Megan Hicks demonstrates how to make a piece of origami that summersaults.
(Photo by Shelley Williams) Megan Hicks demonstrates how to make a piece of origami that somersaults.

This year, the Weber State University Storytelling Festival featured four national storytellers, 43 regional storytellers and 71 children’s storytellers. A Russian Babushka-inspired writer of children’s stories, Patricia Polacco, also participated in this year’s festival.

National storyteller Megan Hicks taught stories on Monday with origami. Her main focus was how to create a story about folding origami. She demonstrated how one of her boxy creations can double as a talking head to get shy children to interact, and she showed how to create origami that somersaults while telling a story about a child learning to do a somersault.

Tuesday’s venues on the Ogden campus utilized the Shepherd Union Fireplace Lounge for the Brown Bag Story Slam.

On Tuesday, the festival featured “Why” stories in the Hetzel-Hollein Room of the Stewart Library. Linda Eaton, a professor in anthropology at WSU, told how the storytelling traditions and myths of human origins, according to the Celts, were bumpily wed to origin tales based in the Catholic faith of the Irish.

Eleanor Olson, from the WSU Education Department, shared her reasons for why storytelling is important, mainly that stories offer moral reasoning without moralizing.

Raji Lauffer, a professor of technical education, presented a view into Hindu cosmology and its view of human beginnings.

“If you were to ask other Hindus,” she said, “you’d get as many answers as those asked.”

============================================================

_WRITTEN TASK_
Give the festival article again from "This year, the" up to and including "this year’s festival.", swapping "storytellers" for "narrators".

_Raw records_
============================================================

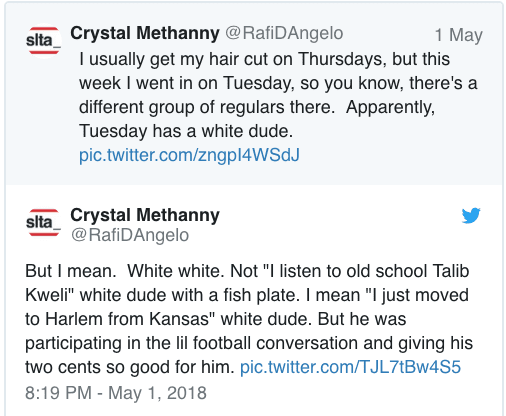Open the slta_ avatar beside the lower tweet
506x416 pixels.
pos(43,222)
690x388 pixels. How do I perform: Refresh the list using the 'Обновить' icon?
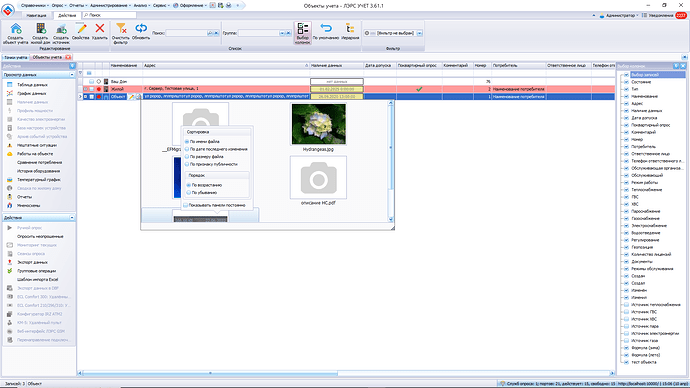pyautogui.click(x=141, y=29)
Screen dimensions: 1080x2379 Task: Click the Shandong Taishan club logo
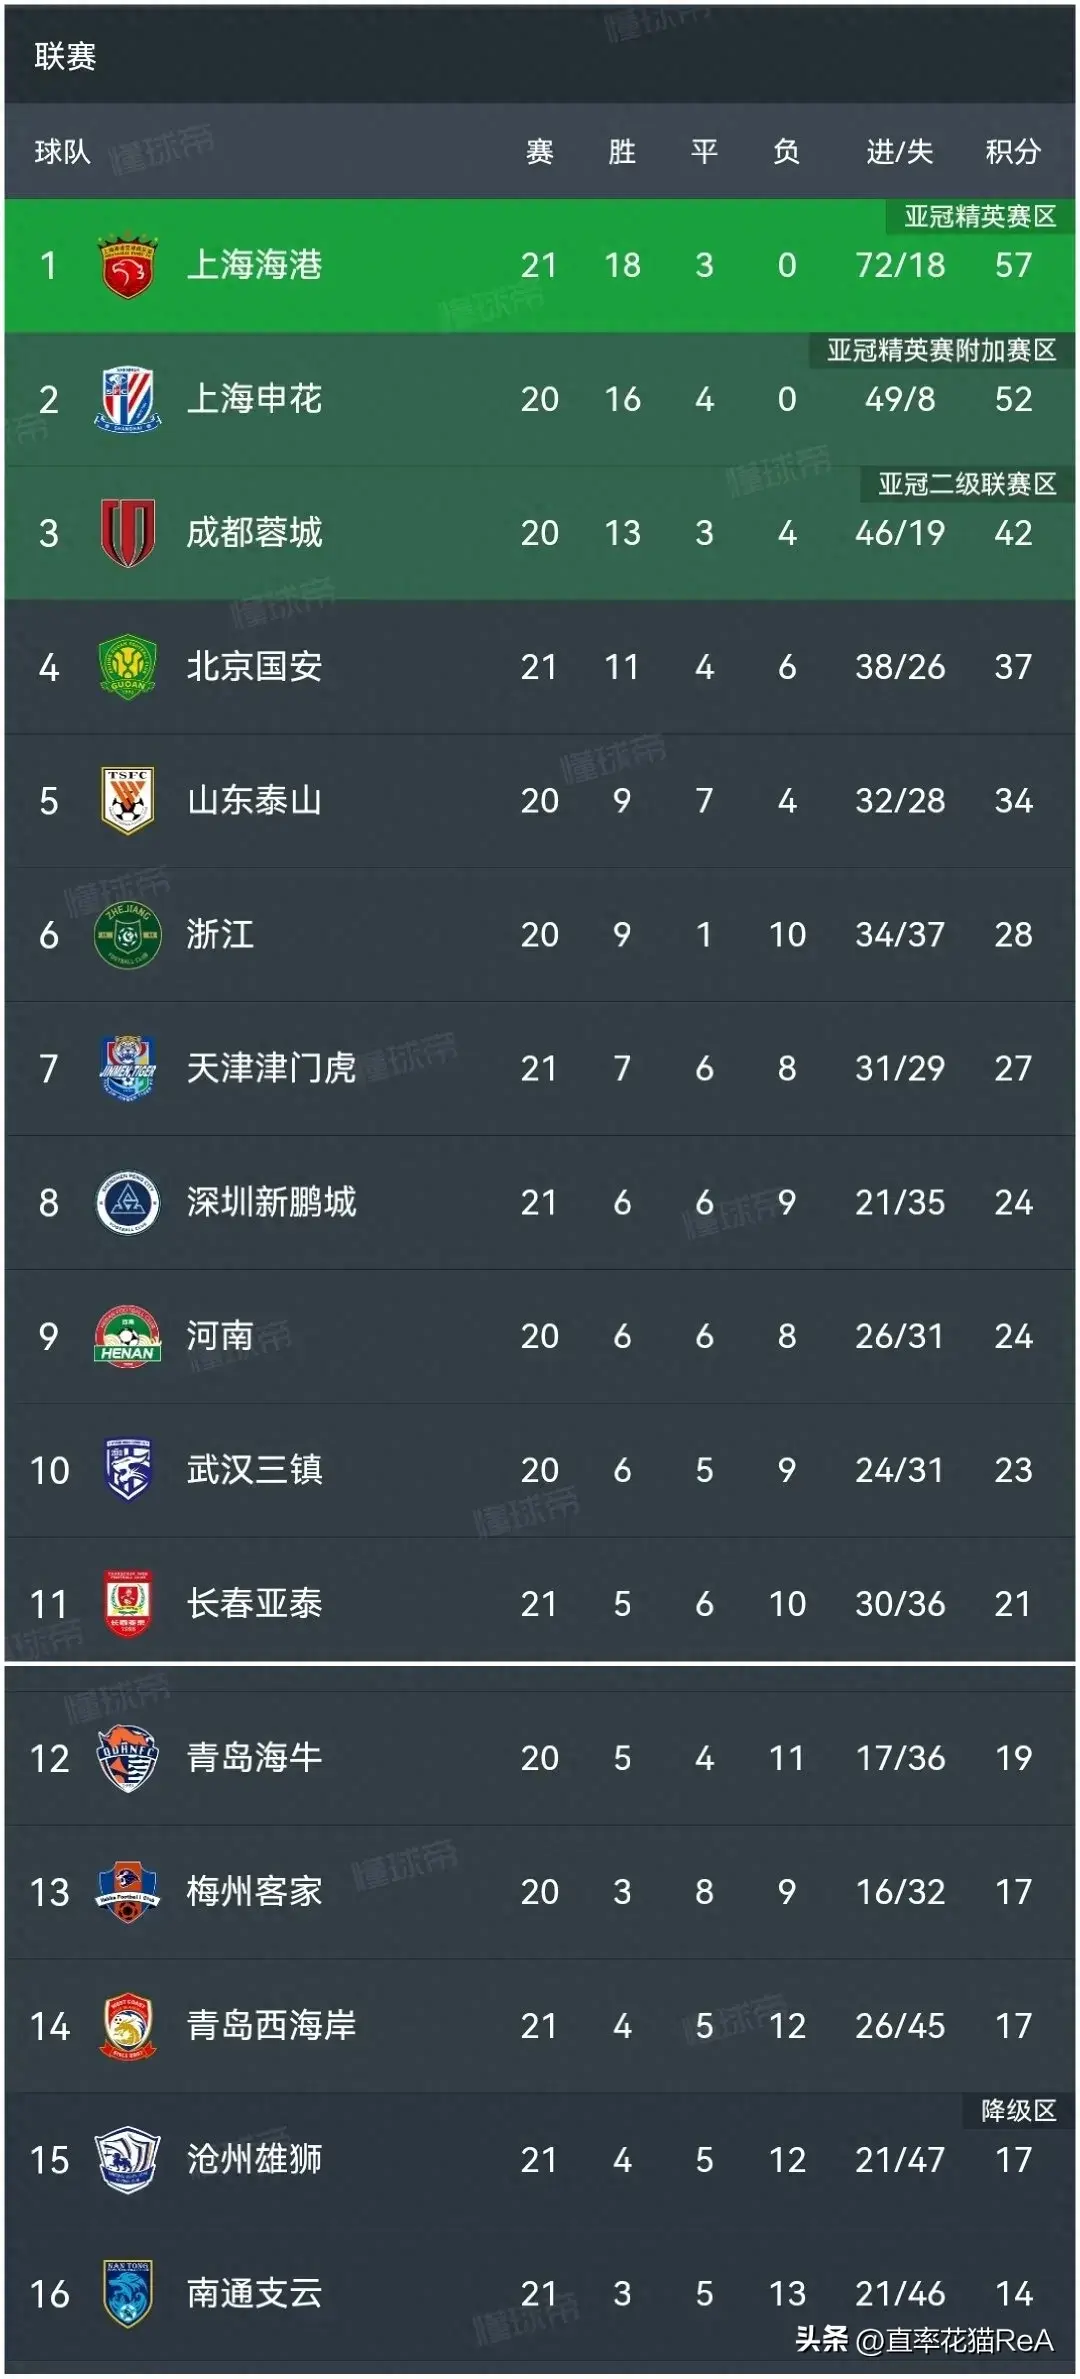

============================================================

_SOLUTION BELOW_
This year, the Weber State University Storytelling Festival featured four national narrators, 43 regional narrators and 71 children’s narrators. A Russian Babushka-inspired writer of children’s stories, Patricia Polacco, also participated in this year’s festival.